The False Discovery Rate (false positives / total findings) is calculated here. It's a more intuitive metric for stakeholders: "30% of this system's findings are wrong" is clearer than "precision is 70%."

6. Evidence Grounding is a Bulwark Against Hallucination​

The most important guardrail is evidence grounding. Every finding must cite its source. The harness implements a mechanistic check: for each finding's evidence text, does a substring of at least 10 characters appear verbatim in the concatenated source documents?

This prevents the system from generating plausible-sounding findings plucked from thin air—the exact failure mode that has already caused real damage across industries. When a code review agent says "this function is vulnerable to path traversal," the engineer must be able to see the actual code it's referencing. When a medical summarizer says "patient has a documented penicillin allergy," the clinician must be able to trace that to a specific note. Grounding makes claims traceable.

The threshold is deliberately set at >=50% of findings grounded, not 100%. Why? Because some legitimate findings are inferential. A finding like "the company's stated growth rate is inconsistent with its reported revenue figures" synthesizes data from two different documents—the narrative section and the financial tables. The synthesized insight may not appear verbatim anywhere. The 50% threshold catches egregious hallucination while permitting necessary analytical synthesis.

7. LLM-as-Judge is a Semantic Supplement, Not the Primary​

An LLM can be used as an evaluator ("LLM-as-Judge") to catch semantic matches keyword search misses (e.g., "date discrepancy" vs. "temporal inconsistency between filings"). However, it is an opt-in secondary signal, not the primary metric.

This is a critical philosophical stance. Using an LLM to evaluate an LLM introduces the very uncertainty you're trying to measure. It's non-deterministic, costly (80+ API calls per run), and creates an infinite regress (who evaluates the evaluator?).

In my pipeline, the primary judge is the deterministic keyword algorithm. The LLM judge (DeepSeek, temperature 0.0) runs in parallel, and the combined metrics take the union of matches from both methods. You get the transparency and stability of keywords, augmented by the semantic understanding of the judge. The final scoring is defensible and explainable.

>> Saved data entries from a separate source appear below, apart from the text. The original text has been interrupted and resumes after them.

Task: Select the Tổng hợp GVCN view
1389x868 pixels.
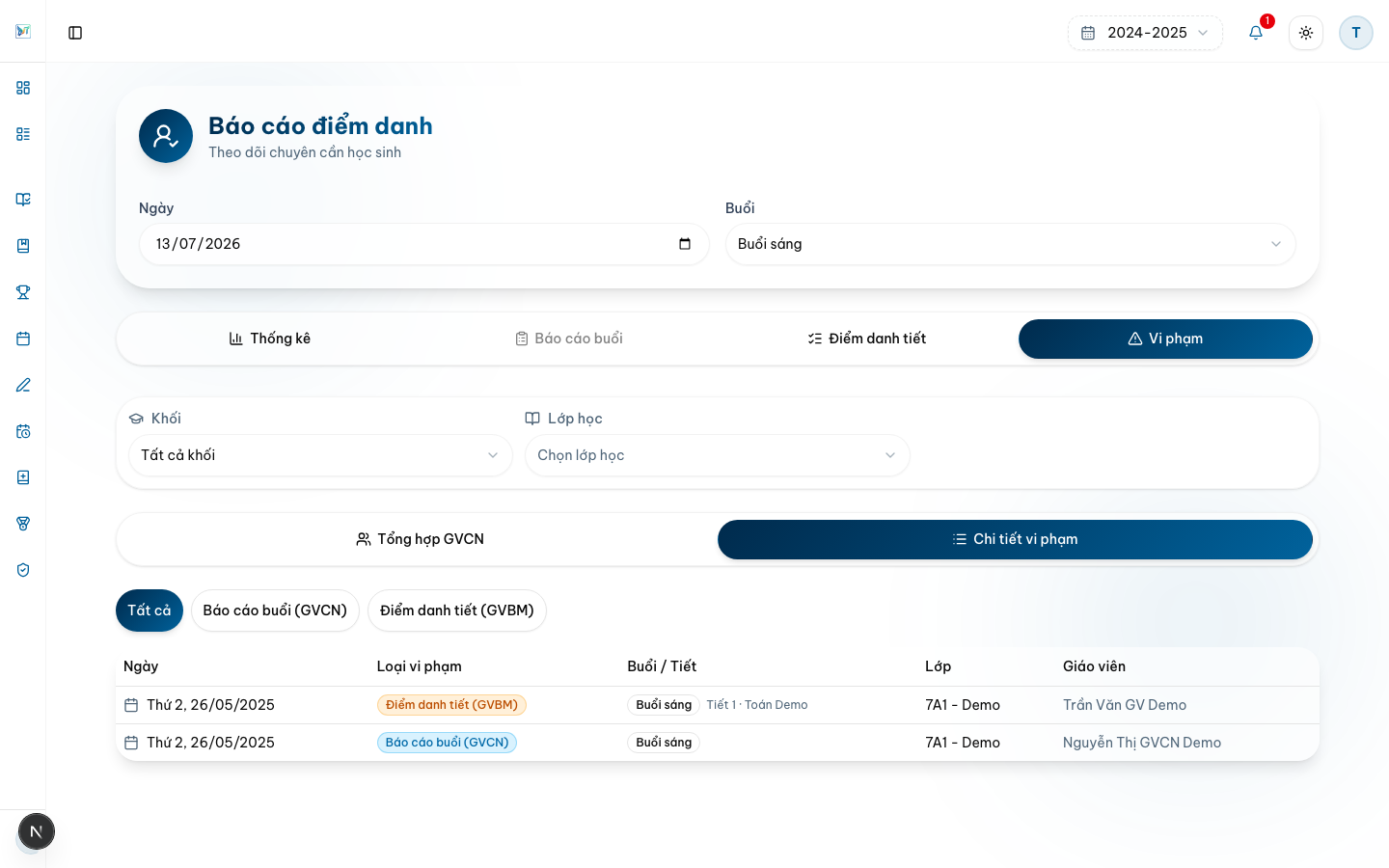Action: (x=420, y=539)
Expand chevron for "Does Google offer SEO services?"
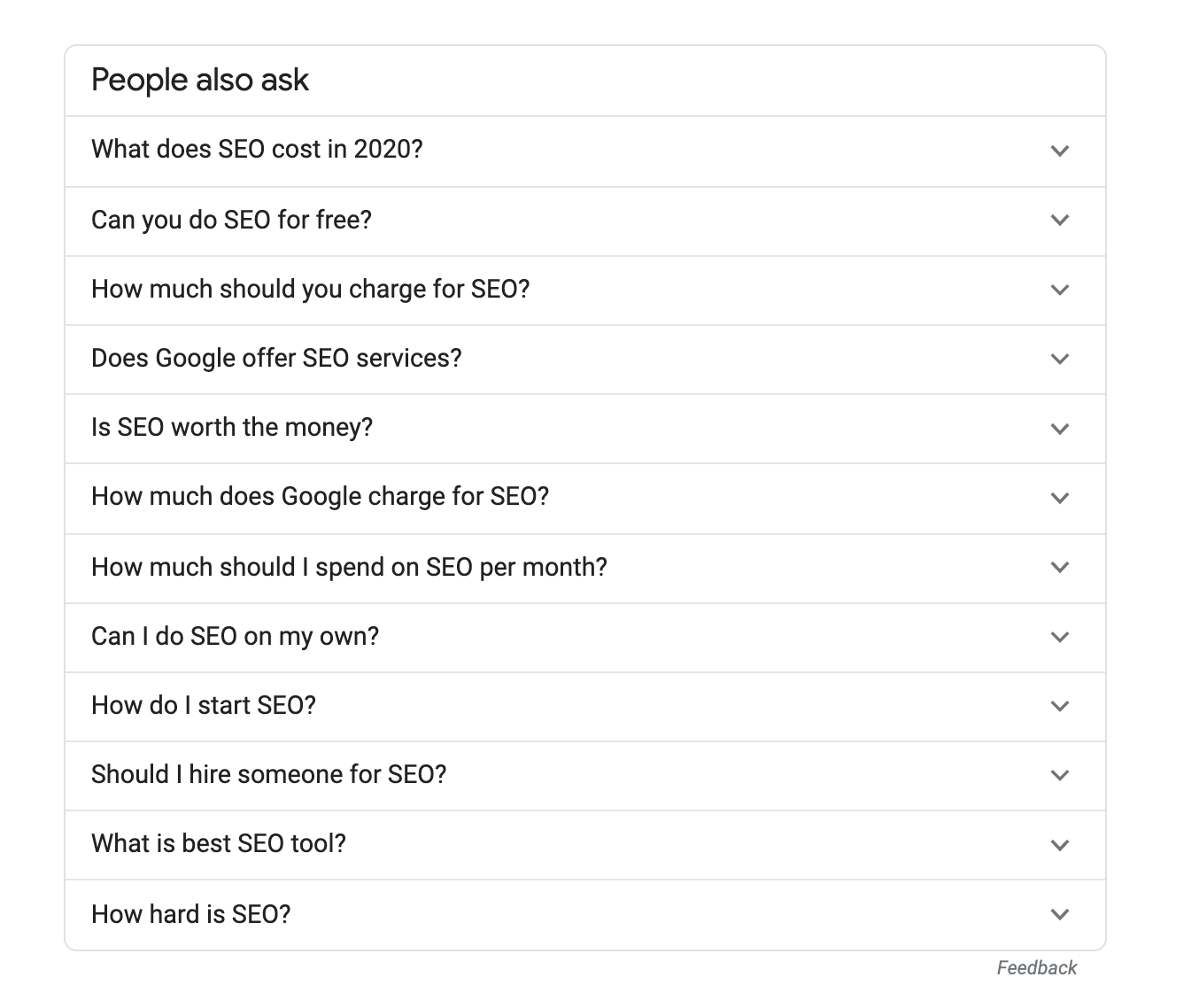 (x=1059, y=359)
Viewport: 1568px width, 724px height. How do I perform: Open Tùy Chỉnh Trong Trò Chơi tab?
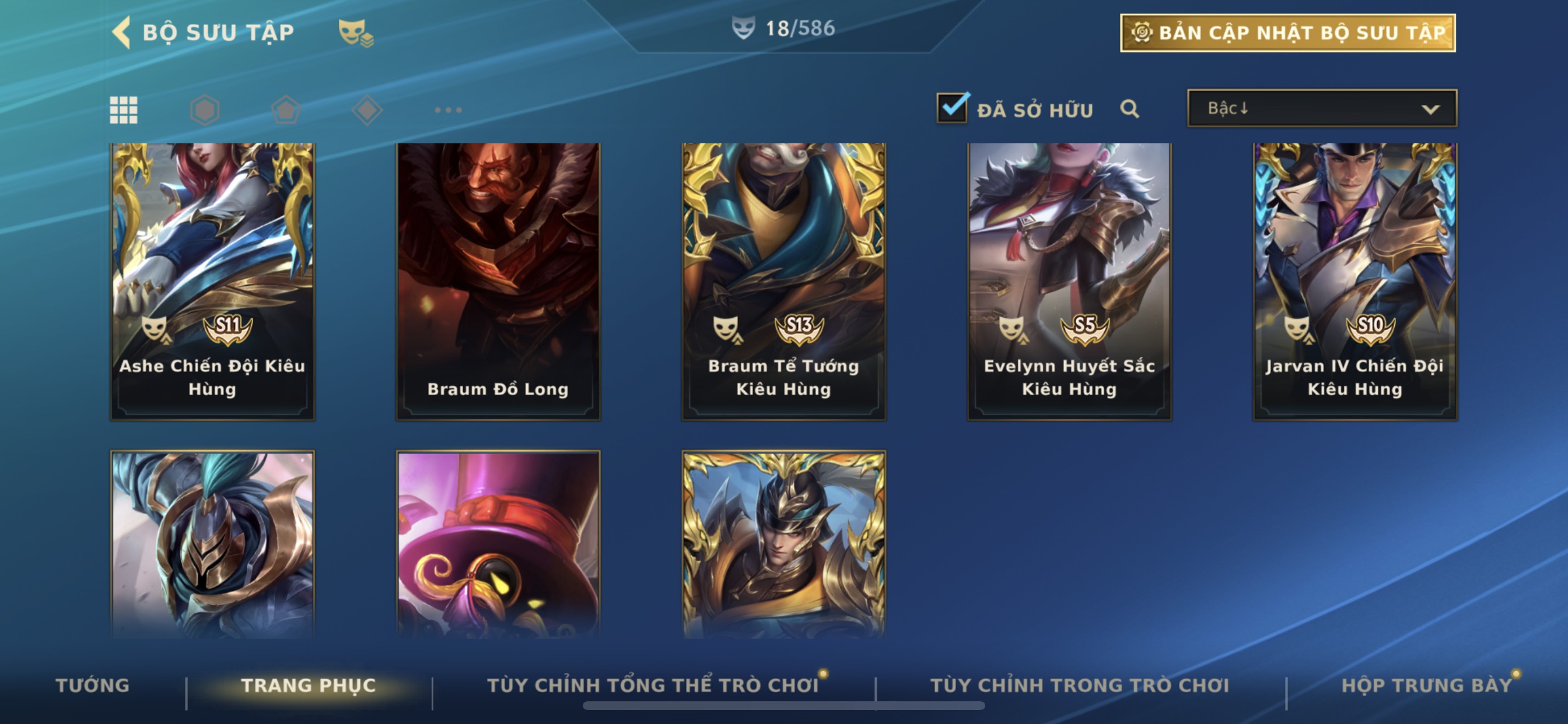tap(1079, 685)
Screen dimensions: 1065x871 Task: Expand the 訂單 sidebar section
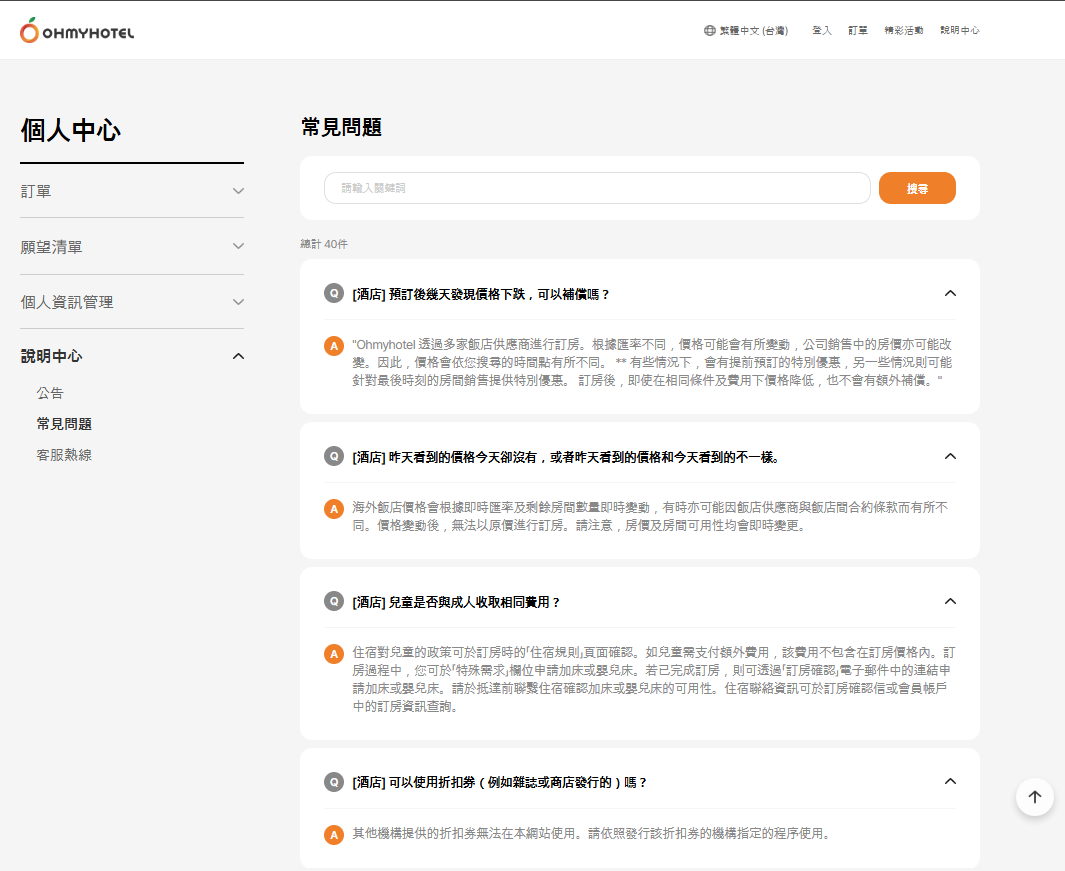(238, 191)
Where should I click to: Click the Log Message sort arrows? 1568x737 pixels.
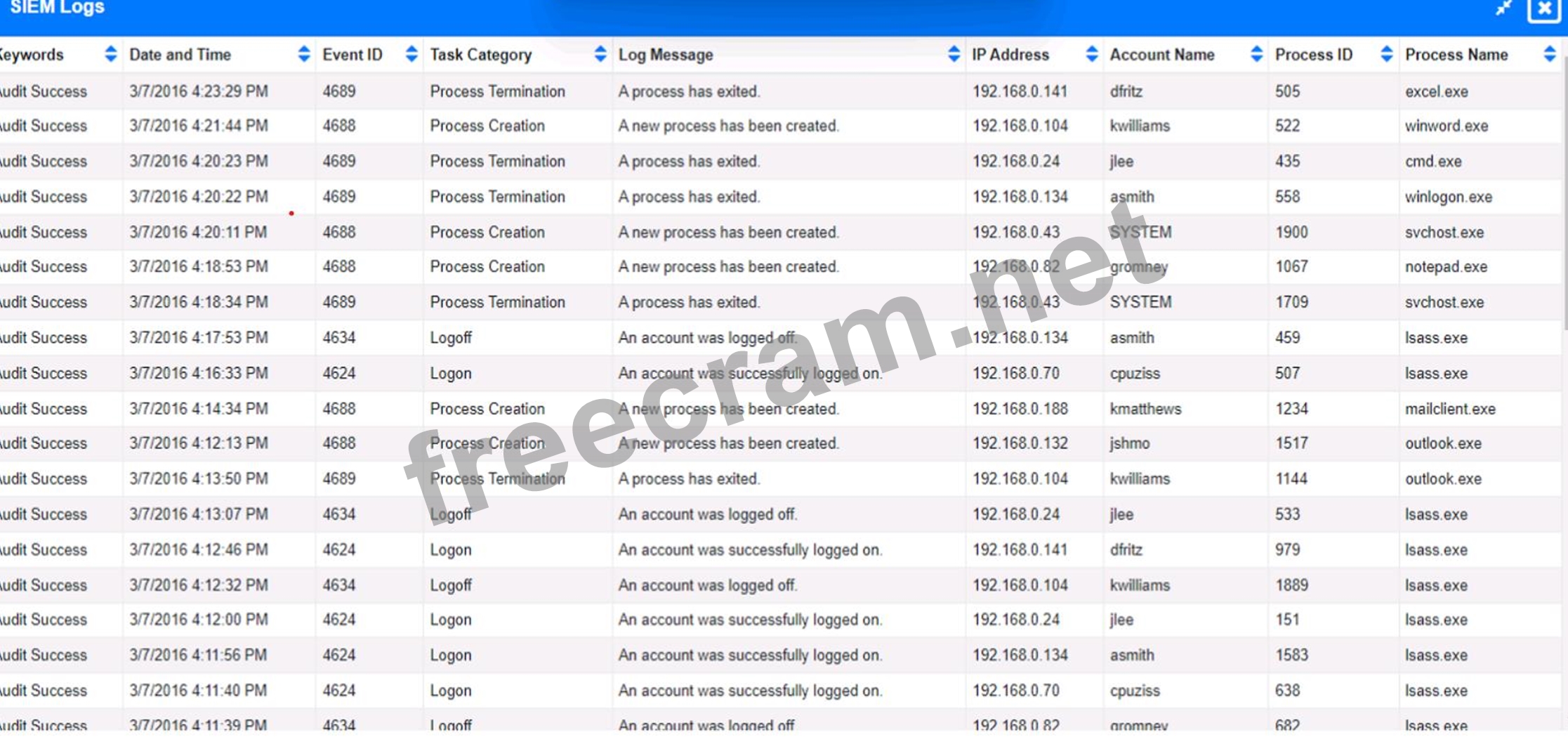pyautogui.click(x=953, y=54)
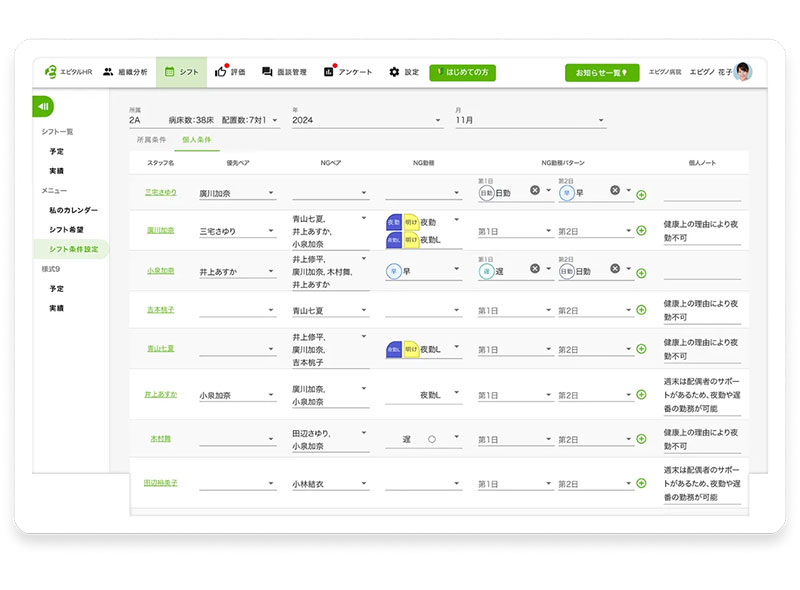Clear 遅 from 小泉加奈 first day pattern
The image size is (800, 590).
tap(534, 268)
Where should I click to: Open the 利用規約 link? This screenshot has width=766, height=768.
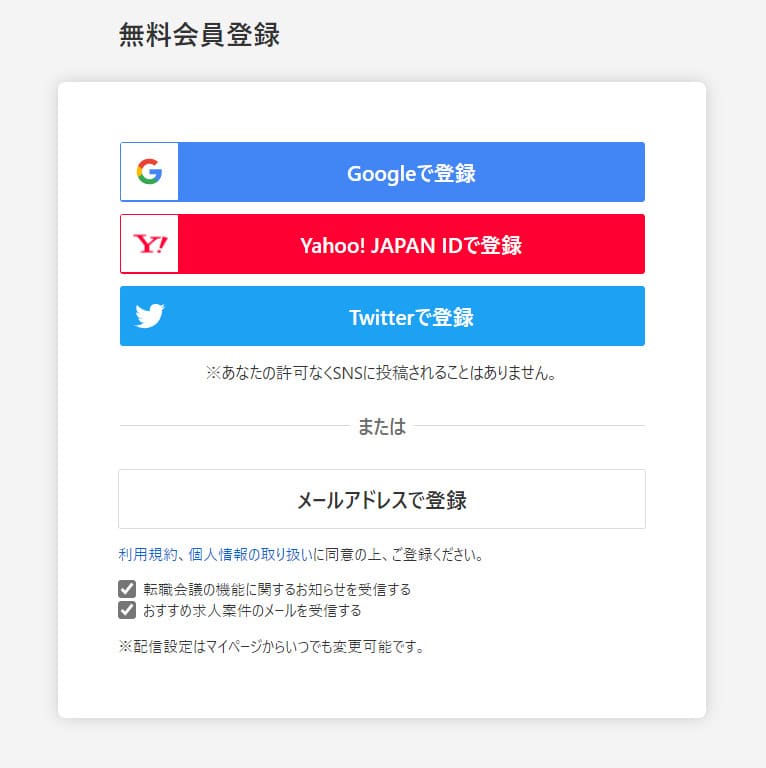(148, 554)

Practical Takeaways for Your Project​

1. Invert the Workflow. For any non-trivial LLM app, define your evaluation metrics, ground truth, and matching logic before prompt engineering. Build the harness first.
2. Separate Precision & Recall. Test them on different datasets. Use a "clean" case to measure false positives and a "dirty" case to measure detection capability.
3. Implement Mechanistic Grounding. Add a mandatory check that evidence strings appear in source text. It's the single best guardrail against catastrophic hallucination.
4. Build a Multi-Layer Eval. Use integrated tests for end-to-end validation and isolated agent-level tests for rapid iteration and root-cause analysis.
5. Weight Your Ground Truth. Not all errors are equal. Embed domain-specific severity into your scoring.
6. Prefer Deterministic Evaluation. Use LLM-as-Judge as a semantic supplement, not your primary scoring mechanism. Your measurement tool must be more stable than the system under test.
7. Persist Everything. Log every eval run with a git SHA to a database (SQLite works). You need to track metrics over time to detect regressions the moment they happen.

The Broader Implication​

Eval-Driven Development is the necessary maturation of LLM engineering for any domain where outputs have consequences—healthcare, finance, compliance, code review, content moderation, education. The era of shipping AI features built on prompt-engineering-by-anecdote is ending. The next generation of AI applications will be distinguished not by the cleverness of their prompts, but by the rigor of their evaluation.

The four-layer architecture, weighted ground truth, and grounding checks described here form a blueprint. It acknowledges that the hardest part of building trustworthy AI isn't the model orchestration; it's building the system that tells you, unequivocally and at every step, whether you can trust it. Start there.